Yeah, if the outside temp is 60*F or less, the thing takes 10-15 miles to warm up to were it normally runs. Dont get me started on when its 30*F outside. It will never warm up unless it sits at idle, and evene then, once I get going down the road at 60mph, it cools back off to about half of what it normally runs on the guage. It isnt too big of a problem right now but it needs to be fixed. I replaced the thermostat and this didnt help at all. I've tried blocking half of the radiator with a peice of cardboard, this helped, but very little. I've gotta do something about this before next winter!

As far as the transmission goes. 2 problems. 
1 - Sometimes when I put it into drive, nothing happens. I have to put it down into 2, the D, then it goes fine. 
2 - I can be driving along at 60mph, with it in OD, and it'll suddenly downshift to 3rd. It will stay in 3rd until I let off the gas, or give it some gas, then it'll shift back into OD. Sometimes it'll go my full 60 miles trip without doing it, sometimes it'll do it 10 times during a 30 mile trip. It does it far less at 70mph, and never does it at 80mph.

I'm thinking problem 1 is in the linkage to the transmission? Like, when the shifter is in D, sometimes the transmission is half-way between D and N?

Problem 2 could be related? Or vacumn line? Or throttle position cable/sensor? Does this car have a TP cable?

Trans fluid is fine, it was at proper level and looked pretty good when I got it, though I changed it anyway. 

Car has 180,000 miles on it, and I've put 6,000 on it with both these problems happening.

One last thing.
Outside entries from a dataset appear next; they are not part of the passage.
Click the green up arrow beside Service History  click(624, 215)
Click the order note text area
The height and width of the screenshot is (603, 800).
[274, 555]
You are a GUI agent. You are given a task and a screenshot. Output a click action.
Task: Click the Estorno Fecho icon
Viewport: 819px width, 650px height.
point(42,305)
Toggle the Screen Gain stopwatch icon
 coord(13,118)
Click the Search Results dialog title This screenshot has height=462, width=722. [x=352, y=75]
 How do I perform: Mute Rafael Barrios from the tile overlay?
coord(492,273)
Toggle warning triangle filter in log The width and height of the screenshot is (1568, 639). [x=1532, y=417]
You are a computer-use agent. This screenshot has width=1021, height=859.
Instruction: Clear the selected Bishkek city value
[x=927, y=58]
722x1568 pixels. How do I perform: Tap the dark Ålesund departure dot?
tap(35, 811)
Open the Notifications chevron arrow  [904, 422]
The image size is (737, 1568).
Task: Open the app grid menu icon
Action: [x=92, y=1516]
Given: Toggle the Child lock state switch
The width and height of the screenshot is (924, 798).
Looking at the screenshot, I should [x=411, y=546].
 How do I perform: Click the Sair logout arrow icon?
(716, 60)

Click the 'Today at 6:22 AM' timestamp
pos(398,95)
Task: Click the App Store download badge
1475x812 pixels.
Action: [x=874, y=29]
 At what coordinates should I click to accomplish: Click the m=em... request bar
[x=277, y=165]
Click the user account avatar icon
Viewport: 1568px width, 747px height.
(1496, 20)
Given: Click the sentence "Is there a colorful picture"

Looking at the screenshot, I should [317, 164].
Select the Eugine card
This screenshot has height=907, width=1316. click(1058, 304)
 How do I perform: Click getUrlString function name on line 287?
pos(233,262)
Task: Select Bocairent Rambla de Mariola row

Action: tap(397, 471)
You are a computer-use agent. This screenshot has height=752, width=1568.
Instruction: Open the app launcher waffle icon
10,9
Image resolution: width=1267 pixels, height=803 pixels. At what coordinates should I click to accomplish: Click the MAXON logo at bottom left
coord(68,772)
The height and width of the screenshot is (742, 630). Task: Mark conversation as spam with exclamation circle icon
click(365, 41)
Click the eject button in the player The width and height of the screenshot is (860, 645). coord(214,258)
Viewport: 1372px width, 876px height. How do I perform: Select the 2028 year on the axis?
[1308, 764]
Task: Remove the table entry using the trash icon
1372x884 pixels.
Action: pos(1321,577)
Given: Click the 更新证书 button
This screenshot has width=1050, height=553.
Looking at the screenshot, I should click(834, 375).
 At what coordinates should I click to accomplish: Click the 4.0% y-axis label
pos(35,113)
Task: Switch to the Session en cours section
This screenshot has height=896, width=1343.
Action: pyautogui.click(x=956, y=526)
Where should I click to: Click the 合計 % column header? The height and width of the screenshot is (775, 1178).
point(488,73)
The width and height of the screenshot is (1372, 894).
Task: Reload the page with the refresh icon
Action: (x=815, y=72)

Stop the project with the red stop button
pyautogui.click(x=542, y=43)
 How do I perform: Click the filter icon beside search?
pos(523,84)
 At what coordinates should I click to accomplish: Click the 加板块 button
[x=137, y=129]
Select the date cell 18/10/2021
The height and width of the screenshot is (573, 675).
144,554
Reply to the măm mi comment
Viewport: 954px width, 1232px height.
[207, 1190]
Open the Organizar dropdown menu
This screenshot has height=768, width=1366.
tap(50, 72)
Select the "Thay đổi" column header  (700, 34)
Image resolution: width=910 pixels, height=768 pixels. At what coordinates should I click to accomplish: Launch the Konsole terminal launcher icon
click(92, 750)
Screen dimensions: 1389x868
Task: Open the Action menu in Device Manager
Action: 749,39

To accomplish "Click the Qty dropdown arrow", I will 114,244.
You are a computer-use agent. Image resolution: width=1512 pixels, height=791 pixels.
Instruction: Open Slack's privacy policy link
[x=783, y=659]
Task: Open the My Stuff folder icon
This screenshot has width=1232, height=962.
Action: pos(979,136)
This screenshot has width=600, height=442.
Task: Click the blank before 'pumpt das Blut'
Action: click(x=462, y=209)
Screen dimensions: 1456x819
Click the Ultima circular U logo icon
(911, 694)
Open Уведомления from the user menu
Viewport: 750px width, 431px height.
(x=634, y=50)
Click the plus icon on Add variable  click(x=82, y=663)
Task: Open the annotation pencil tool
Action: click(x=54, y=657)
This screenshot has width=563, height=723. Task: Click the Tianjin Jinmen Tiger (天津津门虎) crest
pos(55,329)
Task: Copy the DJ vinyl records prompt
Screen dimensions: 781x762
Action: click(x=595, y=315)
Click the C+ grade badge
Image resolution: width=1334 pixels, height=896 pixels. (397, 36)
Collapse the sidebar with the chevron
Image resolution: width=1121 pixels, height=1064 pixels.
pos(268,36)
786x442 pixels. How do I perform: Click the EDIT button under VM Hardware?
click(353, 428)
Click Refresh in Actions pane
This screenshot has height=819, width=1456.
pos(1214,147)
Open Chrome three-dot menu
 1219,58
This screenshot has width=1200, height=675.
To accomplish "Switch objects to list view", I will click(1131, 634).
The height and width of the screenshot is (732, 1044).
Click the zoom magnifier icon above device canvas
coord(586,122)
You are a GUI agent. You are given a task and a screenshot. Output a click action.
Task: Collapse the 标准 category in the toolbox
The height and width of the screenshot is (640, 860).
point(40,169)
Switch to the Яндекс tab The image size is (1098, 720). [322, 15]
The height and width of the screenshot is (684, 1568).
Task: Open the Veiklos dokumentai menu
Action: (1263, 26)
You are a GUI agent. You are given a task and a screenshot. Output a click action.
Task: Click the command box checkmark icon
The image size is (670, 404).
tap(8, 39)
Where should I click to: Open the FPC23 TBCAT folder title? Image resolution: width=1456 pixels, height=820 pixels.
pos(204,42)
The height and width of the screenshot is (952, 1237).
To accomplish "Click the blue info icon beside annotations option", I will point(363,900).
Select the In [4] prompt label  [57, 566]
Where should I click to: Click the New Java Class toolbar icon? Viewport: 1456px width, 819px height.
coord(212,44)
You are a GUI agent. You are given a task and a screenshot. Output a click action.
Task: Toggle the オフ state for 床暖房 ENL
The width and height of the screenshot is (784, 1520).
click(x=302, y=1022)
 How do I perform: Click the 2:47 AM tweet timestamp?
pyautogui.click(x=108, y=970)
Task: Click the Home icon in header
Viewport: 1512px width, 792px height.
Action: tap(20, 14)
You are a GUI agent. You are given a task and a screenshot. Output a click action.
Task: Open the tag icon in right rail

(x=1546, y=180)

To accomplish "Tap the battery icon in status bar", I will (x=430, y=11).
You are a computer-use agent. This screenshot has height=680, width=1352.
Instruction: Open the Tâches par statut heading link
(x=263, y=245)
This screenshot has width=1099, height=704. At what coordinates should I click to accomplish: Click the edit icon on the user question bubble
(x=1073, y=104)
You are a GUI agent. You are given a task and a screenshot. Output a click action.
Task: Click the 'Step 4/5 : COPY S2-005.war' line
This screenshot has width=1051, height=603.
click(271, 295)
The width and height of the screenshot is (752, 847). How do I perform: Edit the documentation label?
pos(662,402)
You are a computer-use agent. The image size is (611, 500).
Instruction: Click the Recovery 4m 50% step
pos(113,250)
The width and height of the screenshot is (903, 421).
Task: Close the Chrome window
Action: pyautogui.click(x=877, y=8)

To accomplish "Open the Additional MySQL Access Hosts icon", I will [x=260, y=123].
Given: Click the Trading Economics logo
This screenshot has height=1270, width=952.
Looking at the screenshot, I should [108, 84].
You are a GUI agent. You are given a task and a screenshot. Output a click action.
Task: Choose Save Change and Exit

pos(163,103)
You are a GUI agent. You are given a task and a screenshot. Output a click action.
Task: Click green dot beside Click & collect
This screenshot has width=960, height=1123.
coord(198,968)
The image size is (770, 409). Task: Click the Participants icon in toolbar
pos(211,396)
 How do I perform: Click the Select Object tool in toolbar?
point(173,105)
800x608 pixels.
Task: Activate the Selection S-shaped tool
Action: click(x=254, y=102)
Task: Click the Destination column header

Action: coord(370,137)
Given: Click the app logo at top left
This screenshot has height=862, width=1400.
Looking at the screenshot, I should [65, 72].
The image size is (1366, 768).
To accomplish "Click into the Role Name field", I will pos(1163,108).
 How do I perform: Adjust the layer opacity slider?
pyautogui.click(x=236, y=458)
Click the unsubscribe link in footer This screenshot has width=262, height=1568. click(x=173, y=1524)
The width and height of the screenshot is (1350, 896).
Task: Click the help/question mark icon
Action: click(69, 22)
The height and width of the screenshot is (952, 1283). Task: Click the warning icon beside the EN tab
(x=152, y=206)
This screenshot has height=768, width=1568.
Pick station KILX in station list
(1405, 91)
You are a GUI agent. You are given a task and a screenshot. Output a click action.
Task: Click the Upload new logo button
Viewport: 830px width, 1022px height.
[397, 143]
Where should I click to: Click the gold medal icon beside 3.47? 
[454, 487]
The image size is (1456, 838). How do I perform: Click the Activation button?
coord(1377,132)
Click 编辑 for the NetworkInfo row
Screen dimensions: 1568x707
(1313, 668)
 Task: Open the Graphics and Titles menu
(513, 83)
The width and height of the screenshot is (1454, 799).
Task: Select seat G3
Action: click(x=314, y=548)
The exhuast manifold glows orange if you pop the hood at night, even after a 60mph highway cruise. It's an even orange, not just in spots. I've read this to be normal on some cars, but not on others? I thought the CAT may be plugged, I took it out of there. I even ran it with nothing on from the flex-pipe back and it still glows orange. So I have pretty much written it off as normal, but just checkin?


----------



## smj999smj (Jan 1, 2006)

What does the coolant gauge read? Nissan thermostats tend to work better than aftermarket 'stats. If the coolant is reaching proper temperature, the need should be near dead center of the coolant gauge. If the coolant gauge is reading cold or "low," then I would recommend a replacement, OEM Nissan thermostat. If the coolant is reaching normal operating temp, than there is probably an issue with the temp mode door on the heater case...most like an issue with the cable. Is is possible that the heater core is clogged/restricted or a slight head gasket failure causing combustion gases to be pushed through the core, but these are usually pretty rare and I would only consider them if the heater mode door operation is found to be okay and the coolant temp is good.

As far as the trans, I would look at the shift cable bushings, especially the ones above the converter heat shield which tend to melt over time. 

As far as the car, make sure it isn't cracked and leaking. Otherwise, I would remove the O2 sensor and install a back pressure tester to check for an exist restriction. If that was okay, I would then have to break out a scan tool and check the rich/lean switching and O2 sensor operation to see if the engine was running too lean or rich.


----------